-- Opening Marker --

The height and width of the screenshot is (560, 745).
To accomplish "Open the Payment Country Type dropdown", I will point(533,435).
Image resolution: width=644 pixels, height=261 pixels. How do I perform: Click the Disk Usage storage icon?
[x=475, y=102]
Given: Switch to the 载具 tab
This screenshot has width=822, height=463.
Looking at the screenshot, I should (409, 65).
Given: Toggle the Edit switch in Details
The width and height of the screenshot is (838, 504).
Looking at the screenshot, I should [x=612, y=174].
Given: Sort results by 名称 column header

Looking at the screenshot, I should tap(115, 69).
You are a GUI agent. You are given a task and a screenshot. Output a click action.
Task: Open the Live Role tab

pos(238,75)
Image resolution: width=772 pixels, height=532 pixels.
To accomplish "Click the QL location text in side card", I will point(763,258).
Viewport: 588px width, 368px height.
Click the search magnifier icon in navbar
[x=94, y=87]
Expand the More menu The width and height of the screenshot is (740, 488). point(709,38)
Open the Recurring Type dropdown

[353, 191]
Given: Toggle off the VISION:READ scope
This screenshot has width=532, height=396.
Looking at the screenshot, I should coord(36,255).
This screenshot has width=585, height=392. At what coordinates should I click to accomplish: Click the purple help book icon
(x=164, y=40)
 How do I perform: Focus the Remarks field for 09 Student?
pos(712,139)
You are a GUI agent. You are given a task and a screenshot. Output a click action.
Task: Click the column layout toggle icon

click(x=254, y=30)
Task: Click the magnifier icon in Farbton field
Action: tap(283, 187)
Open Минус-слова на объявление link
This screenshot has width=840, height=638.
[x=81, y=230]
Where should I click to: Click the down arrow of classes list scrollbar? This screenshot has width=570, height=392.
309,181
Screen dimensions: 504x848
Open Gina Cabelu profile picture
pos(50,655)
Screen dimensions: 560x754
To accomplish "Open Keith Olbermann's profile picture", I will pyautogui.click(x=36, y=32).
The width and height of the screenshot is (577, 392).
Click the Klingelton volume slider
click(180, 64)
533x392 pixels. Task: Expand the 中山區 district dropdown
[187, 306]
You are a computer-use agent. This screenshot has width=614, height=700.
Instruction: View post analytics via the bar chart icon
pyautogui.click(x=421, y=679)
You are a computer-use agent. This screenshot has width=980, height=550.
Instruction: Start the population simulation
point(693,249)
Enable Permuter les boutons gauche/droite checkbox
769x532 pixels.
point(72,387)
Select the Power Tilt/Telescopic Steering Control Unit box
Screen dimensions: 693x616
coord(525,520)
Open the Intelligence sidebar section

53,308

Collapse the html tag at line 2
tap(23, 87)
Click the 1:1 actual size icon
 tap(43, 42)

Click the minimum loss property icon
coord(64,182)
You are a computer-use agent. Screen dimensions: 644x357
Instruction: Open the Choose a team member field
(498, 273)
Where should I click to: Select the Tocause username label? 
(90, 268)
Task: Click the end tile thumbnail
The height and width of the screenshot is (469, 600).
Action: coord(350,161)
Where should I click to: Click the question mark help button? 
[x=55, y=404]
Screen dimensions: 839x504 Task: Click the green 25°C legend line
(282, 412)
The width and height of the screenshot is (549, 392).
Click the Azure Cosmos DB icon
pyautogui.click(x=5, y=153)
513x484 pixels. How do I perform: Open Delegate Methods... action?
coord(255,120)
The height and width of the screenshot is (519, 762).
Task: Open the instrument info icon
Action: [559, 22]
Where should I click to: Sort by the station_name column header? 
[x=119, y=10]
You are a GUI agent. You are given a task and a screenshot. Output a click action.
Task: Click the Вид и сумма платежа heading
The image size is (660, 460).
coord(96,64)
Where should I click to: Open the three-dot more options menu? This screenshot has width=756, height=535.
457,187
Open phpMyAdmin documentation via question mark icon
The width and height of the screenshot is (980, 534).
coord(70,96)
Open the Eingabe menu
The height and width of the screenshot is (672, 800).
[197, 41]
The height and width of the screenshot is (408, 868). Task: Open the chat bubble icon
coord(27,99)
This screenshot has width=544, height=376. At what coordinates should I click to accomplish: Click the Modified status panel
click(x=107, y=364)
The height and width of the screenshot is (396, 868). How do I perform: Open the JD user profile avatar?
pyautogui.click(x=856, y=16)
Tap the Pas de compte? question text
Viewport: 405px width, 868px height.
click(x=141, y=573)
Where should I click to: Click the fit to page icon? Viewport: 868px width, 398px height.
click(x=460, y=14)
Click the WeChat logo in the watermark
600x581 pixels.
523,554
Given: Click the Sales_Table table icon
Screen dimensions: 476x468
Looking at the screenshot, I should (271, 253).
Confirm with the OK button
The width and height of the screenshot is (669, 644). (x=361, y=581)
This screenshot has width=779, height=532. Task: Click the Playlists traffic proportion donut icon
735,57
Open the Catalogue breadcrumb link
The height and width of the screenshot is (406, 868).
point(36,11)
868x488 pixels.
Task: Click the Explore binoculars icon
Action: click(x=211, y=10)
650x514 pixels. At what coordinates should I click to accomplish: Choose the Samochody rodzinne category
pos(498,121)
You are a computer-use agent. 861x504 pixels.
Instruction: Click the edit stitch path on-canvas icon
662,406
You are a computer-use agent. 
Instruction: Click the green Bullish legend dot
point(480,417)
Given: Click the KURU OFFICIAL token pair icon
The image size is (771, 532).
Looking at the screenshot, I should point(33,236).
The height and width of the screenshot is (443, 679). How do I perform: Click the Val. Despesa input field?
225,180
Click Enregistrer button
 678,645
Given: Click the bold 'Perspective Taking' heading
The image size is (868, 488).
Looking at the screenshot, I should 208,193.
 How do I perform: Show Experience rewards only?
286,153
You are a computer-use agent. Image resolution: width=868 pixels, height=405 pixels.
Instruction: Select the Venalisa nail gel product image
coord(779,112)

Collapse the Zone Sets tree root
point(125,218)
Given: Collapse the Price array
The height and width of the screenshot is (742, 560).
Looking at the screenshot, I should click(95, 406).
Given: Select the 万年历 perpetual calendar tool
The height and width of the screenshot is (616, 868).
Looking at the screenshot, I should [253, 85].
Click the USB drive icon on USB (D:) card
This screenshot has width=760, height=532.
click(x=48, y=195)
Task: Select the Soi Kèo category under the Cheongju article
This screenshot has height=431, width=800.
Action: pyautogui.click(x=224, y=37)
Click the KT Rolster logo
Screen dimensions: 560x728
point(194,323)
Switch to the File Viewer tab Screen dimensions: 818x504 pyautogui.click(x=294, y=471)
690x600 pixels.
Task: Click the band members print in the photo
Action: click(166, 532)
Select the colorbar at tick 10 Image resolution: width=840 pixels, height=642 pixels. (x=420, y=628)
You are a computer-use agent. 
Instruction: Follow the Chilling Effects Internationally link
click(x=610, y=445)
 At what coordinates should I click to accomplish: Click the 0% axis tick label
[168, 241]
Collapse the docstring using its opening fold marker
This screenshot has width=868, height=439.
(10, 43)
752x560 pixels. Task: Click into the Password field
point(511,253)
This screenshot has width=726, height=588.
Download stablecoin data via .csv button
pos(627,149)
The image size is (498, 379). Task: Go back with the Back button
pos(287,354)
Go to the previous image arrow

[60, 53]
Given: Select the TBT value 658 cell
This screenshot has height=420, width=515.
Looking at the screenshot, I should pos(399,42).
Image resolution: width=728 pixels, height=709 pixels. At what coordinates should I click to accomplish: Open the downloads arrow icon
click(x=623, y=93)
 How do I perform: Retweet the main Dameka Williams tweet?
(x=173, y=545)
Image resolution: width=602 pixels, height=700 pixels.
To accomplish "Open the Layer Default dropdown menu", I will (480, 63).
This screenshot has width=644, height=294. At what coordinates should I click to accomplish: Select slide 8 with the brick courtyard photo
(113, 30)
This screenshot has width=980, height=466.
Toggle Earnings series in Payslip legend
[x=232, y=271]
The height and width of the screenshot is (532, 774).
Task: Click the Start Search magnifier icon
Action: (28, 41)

-- Closing Marker --

» Description of the task:
Your answer should be the lines of the records that hold the string "heading".

» Exercise response:
Task: Click the Вид и сумма платежа heading
Given: Click the bold 'Perspective Taking' heading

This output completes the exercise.